WHO and Ministry of Health digitize information vital for a healthier Iraq [EN/AR] – Iraq


7 March 2024, Baghdad, Iraq – WHO, in partnership with Iraq’s federal and Kurdistan regional health ministries, today concluded the launch of Phase II of the Health Resources and Services Availability Monitoring System (HeRAMS) project revision workshops.

This launch, devised as a series of 3 workshops spanning a couple of days each, engaged over 150 data collectors from across nearly all of Iraq’s directorates of health. The main aim was to provide them with a chance to review and update the HeRAMS paper and electronic formats, address Phase I issues, and rectify gaps in data collection and processing.

“WHO is pleased to coordinate the launch of this key project with the national health authorities. It has been encouraging to see the dedication of over 150 national personnel from the north, centre and south of the country as they regrouped to review the obstacles and challenges faced during the Phase I implementation and move forward to address them collectively,” said Dr Georges Ki-Zerbo, WHO Representative and Head of Mission in Iraq.

“These efforts will help maintain the applicability of this kind of survey and strengthen a digitized health system in Iraq. Congratulations to the Ministry of Health, WHO and all partners who contributed to this significant milestone,” he added.

The HeRAMS project was initiated in 2022 and finalized in 2023, bringing digitization to Iraq’s health system. HeRAMS will facilitate the digitization of the health system by providing a backup list of the country’s public health facilities in their entirety and identifying gaps in the health services delivered. A schedule of annual reviews was launched to monitor the implementation process and address any vagueness, gaps, and changes needed to update the project surveys and data processing.

Since the Phase I launch in 2022, Ministry of Health staff have visited 5205 health facilities to conduct the HeRAMS survey, and 13 reports have been generated.
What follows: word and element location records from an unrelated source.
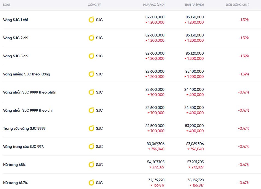
Task: Open the Vàng SJC 1 chỉ entry
Action: click(15, 20)
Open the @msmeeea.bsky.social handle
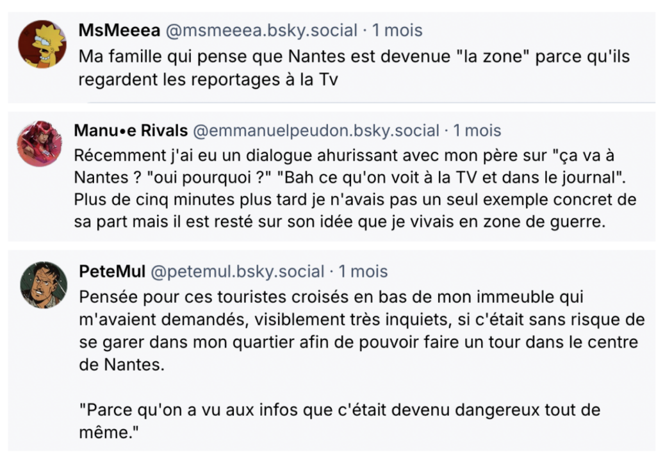 pos(261,30)
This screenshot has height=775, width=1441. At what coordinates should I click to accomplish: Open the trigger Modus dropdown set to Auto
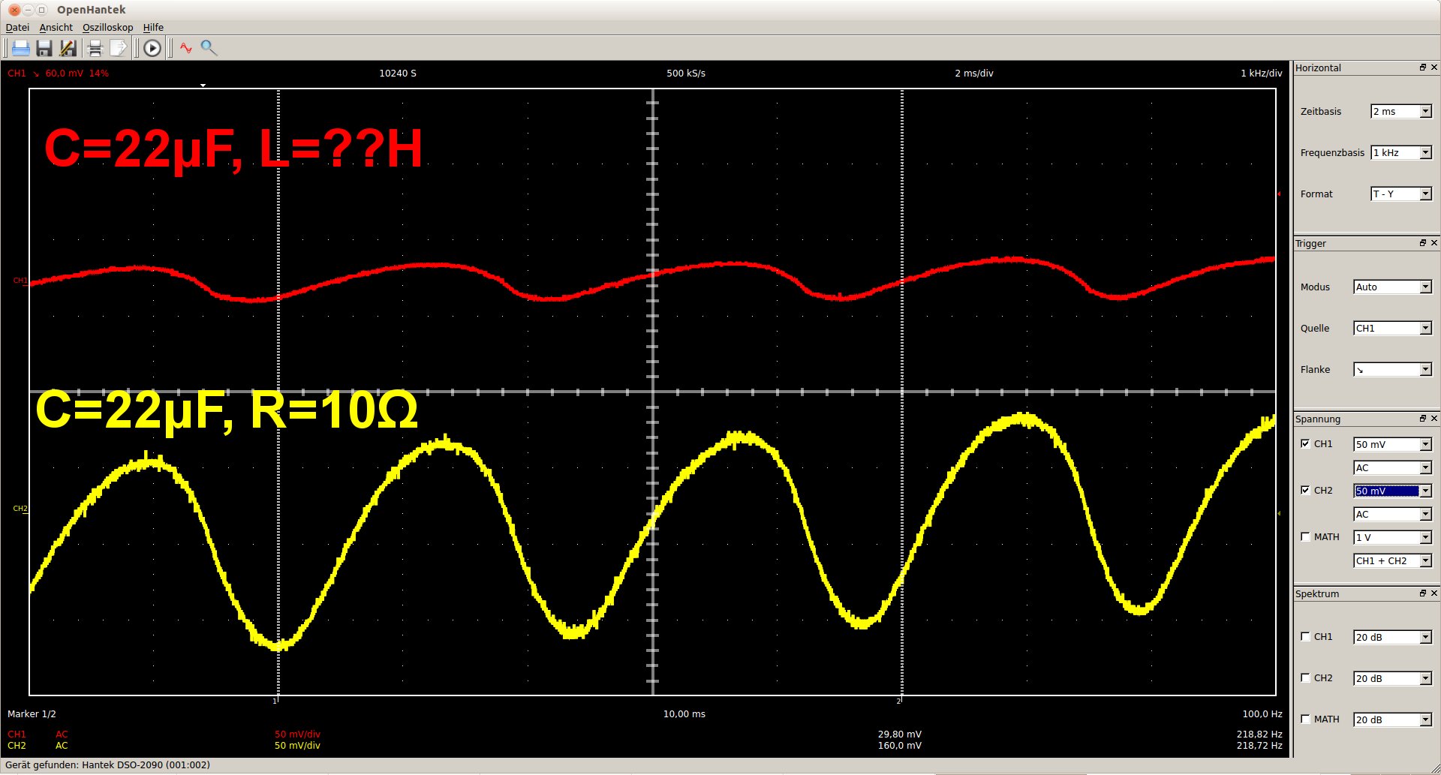1392,287
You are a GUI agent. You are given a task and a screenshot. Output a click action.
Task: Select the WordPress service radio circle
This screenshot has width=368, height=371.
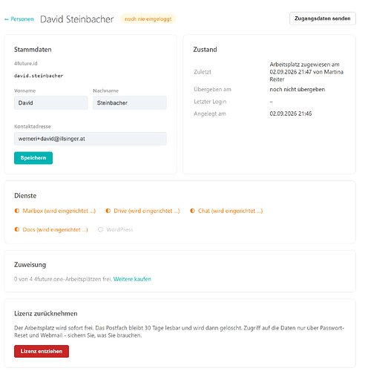100,229

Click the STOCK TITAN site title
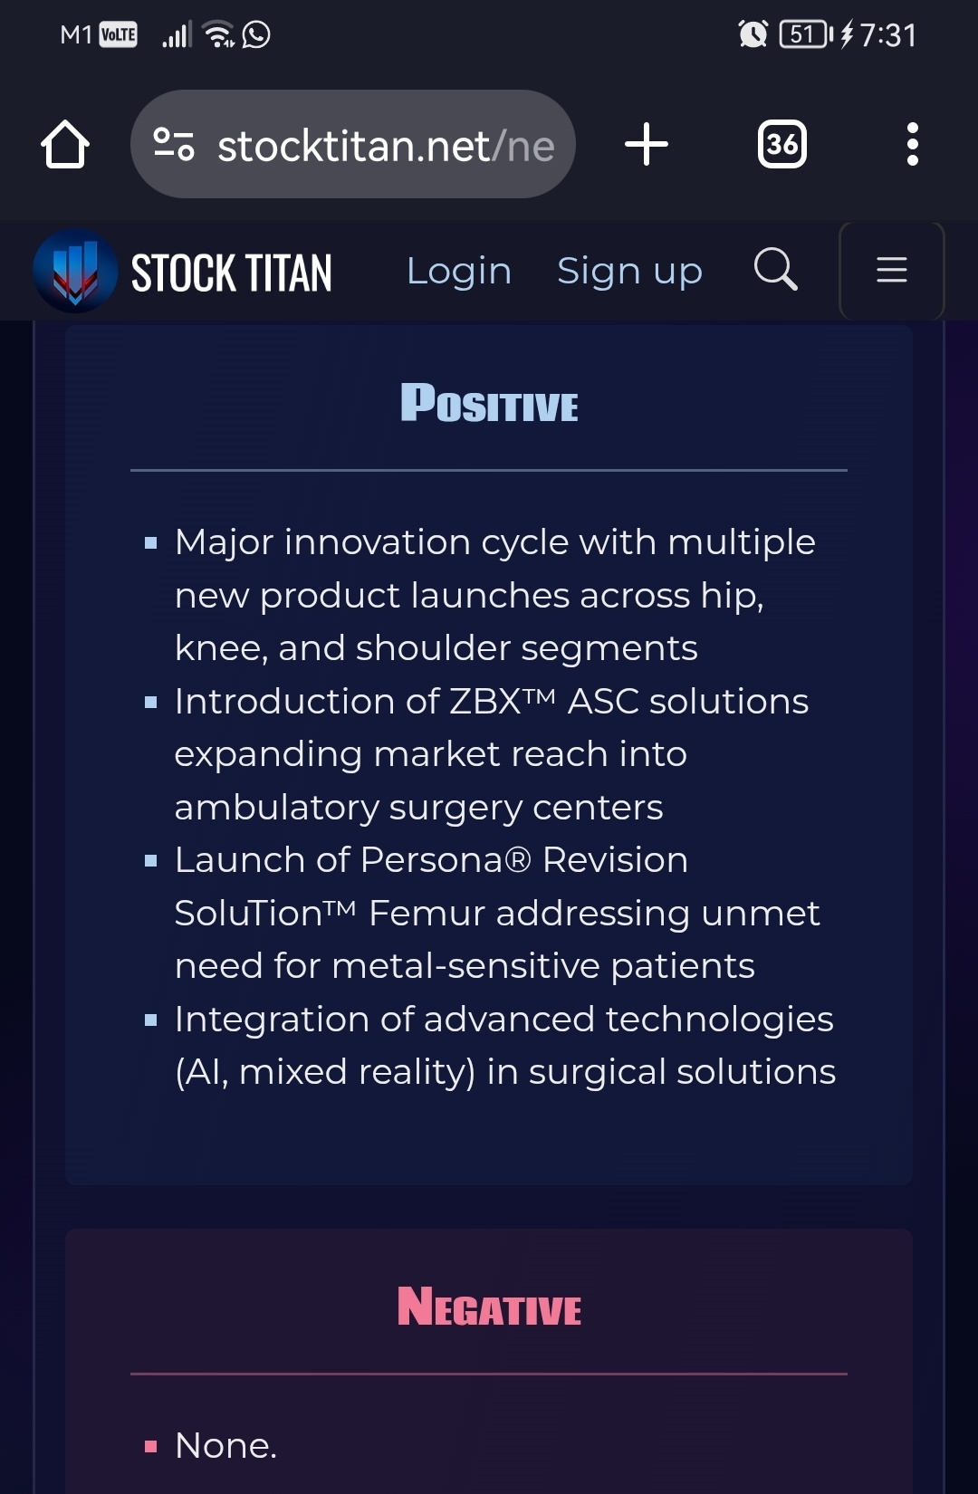(232, 273)
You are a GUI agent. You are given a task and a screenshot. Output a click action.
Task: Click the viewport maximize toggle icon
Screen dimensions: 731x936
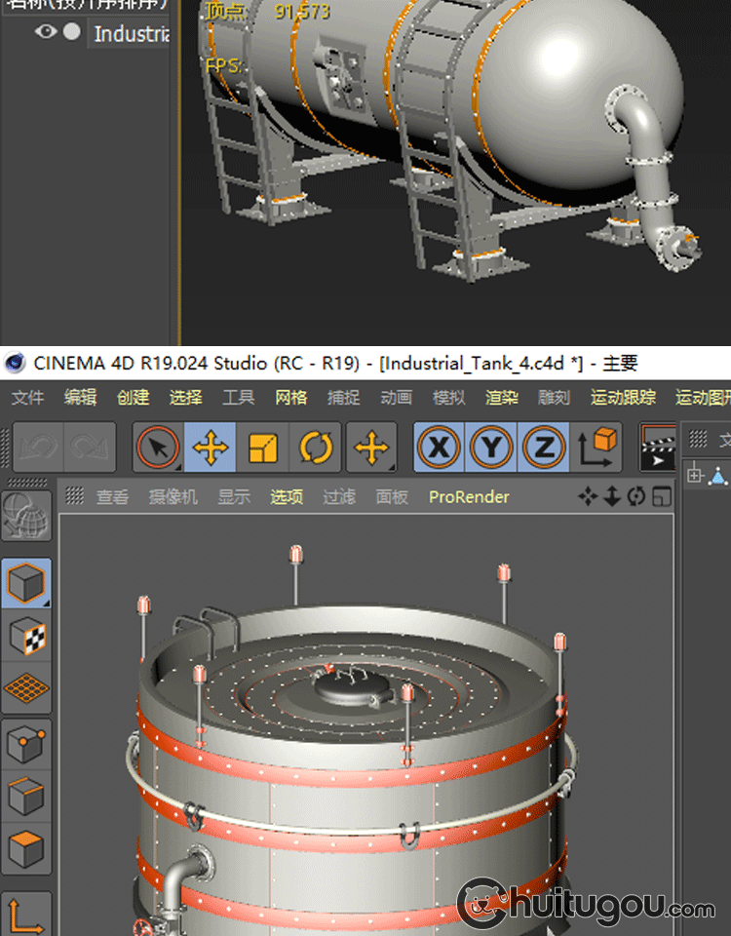(x=663, y=497)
The project has also enhanced national data collection and management capacity through 6 training workshops, benefiting about 300 health staff and data collectors dedicated to working on HeRAMS.

Substantial progress has been made towards enhancing Iraq’s health system by digitizing health information, both about health infrastructure and human resources. In turn, the HeRAMS project is improving equitable access to quality health services for all in Iraq.

WHO would like to extend its gratitude to the United States Agency for International Development (USAID) for its invaluable support in implementing this vital project.